Dem Handwerk leuchte ein, dass der Staat seine Integrationsbemühungen auf Flüchtlinge mit guter Bleibeperspektive fokussieren will. „Allerdings müssen sich unsere Betriebe dann auch darauf verlassen können, dass ein erteilter Bleibestatus für die drei Jahre bis zum Abschluss der Lehre und die anschließenden zwei Jahre, die dem Sammeln von Berufserfahrung dienen, auch Bestand hat“, hob Peteranderl hervor.

Als erneut wichtiges Thema auf der IHM bezeichnete der Präsident die Digitalisierung bzw. Handwerk 4.0., wobei sich heuer alles um die Digitalisierung am Bau drehe. Heute liefen die meisten Prozesse auf den Baustellen noch weitgehend analog ab. Die Anforderungen an unsere Gebäude stiegen aber kontinuierlich und die Komplexität in Planung und Ausführung nehme stetig zu. Dass dies erhebliche Probleme verursachen kann, zeigten Groß-projekte wie der neue Flughafen in Berlin. Daher setze man in Deutschland große Erwartungen in digitale Technologien und Methoden, um die Fehler auf Baustellen zu reduzieren.

Neue Märkte

Darüber hinaus verwies Peter-anderl auf den Gemeinschaftsstand der bayerischen Handwerkskammern mit einem breit gefächerten Beratungsangebot. Außenwirtschaftsberater informierten über neue Märkte für das Handwerk, gäben Tipps zur Markterschließung und Auftragsabwicklung im Ausland sowie zum Export. Zudem zeigten Betriebsberater auf, worauf es bei der Gründung und der Sicherung eines Betriebes sowie bei der Betriebsnachfolge ankommt.

Auch stellten Umwelt-, Technik- und Innovationsberater Energiesparkonzepte und -potenziale vor und berieten zu Arbeitssicherheit, Produktsicherheit und technischen Regeln.
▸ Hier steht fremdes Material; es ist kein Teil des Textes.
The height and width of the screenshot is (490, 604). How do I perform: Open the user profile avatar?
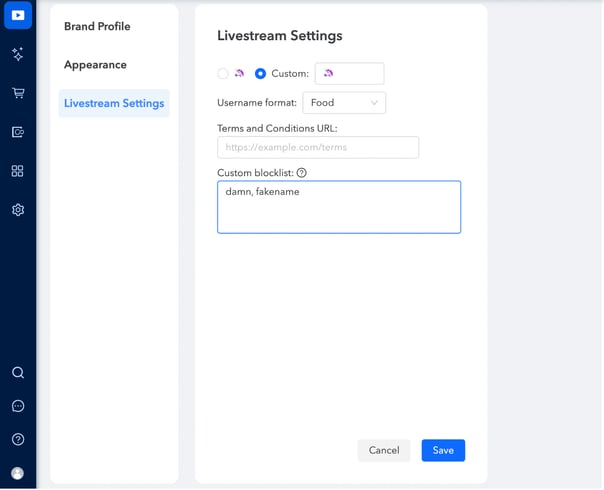pos(18,473)
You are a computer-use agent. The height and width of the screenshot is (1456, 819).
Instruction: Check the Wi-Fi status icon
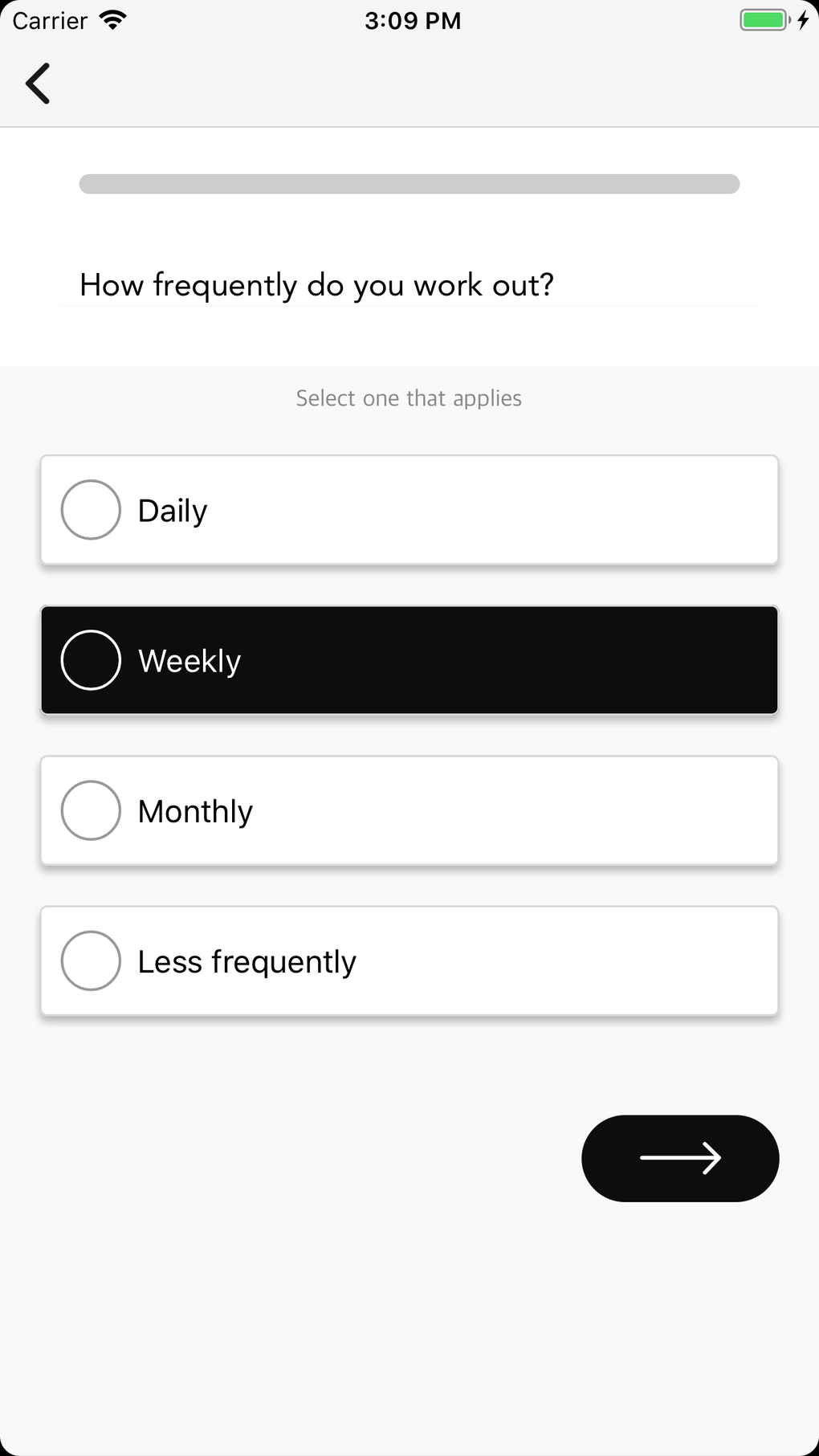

Ausbildungsberater stünden Unternehmern und Lehrlingen sowie deren Eltern mit Rat und Tat für Fragen rund um die Ausbildung im Handwerk zur Seite. Weiterbildungsberater informierten über das breite Bildungsangebot der Handwerkskammern, das u. a. Betriebswirtschaft, Recht, Energie und Technik umfasst. Außerdem präsentierten innovative Handwerksunternehmen ihre neuesten Entwicklungen.